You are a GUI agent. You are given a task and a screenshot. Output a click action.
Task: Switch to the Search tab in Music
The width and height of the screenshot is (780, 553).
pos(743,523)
┄┄┄┄┄┄┄┄┄┄┄┄┄┄┄┄┄┄┄┄
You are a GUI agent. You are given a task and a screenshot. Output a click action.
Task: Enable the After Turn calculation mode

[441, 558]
┄┄┄┄┄┄┄┄┄┄┄┄┄┄┄┄┄┄┄┄
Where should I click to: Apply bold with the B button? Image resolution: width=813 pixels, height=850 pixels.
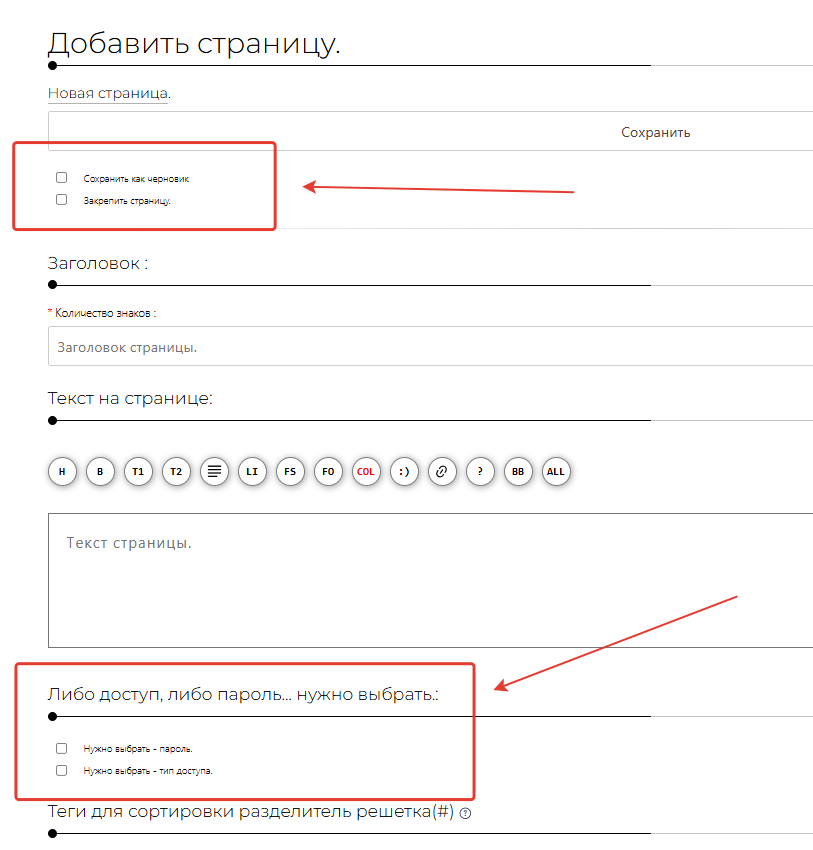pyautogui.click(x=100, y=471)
┄┄┄┄┄┄┄┄┄┄┄┄┄┄┄┄┄┄┄┄
== GIVEN REQUEST ==
From the records above, extract each line that contains the string "height". Treat uppercase and lowercase as different.

== OUTPUT FOR THIS TASK ==
The width and height of the screenshot is (780, 553).
Where should I click to: Apply bold with the B button? Image resolution: width=813 pixels, height=850 pixels.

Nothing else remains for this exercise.